By the time our children have grown into teenagers they have ignored the there-but-for-the-grace-of-god rule so completely that their clarion cry has become: “It’s not fair!”
Ironically nowadays, this state of mind is usually stimulated by watching things like Californian TV soaps where kids drive Porsches and hang out in expensive beauty parlours. I used to laugh when I watched my daughter, growing up in muddy Exmoor, drool over such dross then turn around and wail: “It’s not fair! Why can’t we live like that?”
That’s there-but-for-the-grace-of-god in reverse – a state better known as: “Other Man’s Grass is Greener.”
When we grow older we like to imagine that we are worldly wise enough to really know how fortunate we are in comparison to others. When we get a stinking cold we can shrug and think of really ill people and – just for a moment – feel almost fortunate that our throat, nose and eyes are on fire.
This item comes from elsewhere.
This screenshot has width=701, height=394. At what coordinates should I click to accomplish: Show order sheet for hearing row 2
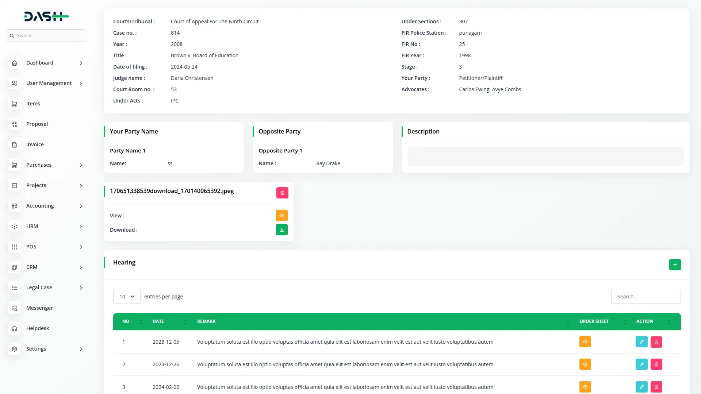[x=585, y=364]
Just for a moment. Because, in reality, feeling better by comparison is an aspirin that works but fleetingly.
Nevertheless it is one that I’ve been taking as a daily dose over the past three weeks since someone – I won’t say who – switched off my broadband connection. It has been the biggest professional pain I’ve suffered since the days when I had my own business and was forced on a regular basis to see a devil-incarnate otherwise known as a bank manager.
Every time my rage has threatened to overcome me I have calmed down (slightly) by remembering the friends who have never adapted to the digitally dependent lifestyle – and so are shackled and hampered in so many ways.
At least my broadband will eventually be turned back on; they live forever in a world that is nowadays hugely limited by lack of opportunity.
And at least my feet are dry – unlike the toes, knees and even thighs of Thorney.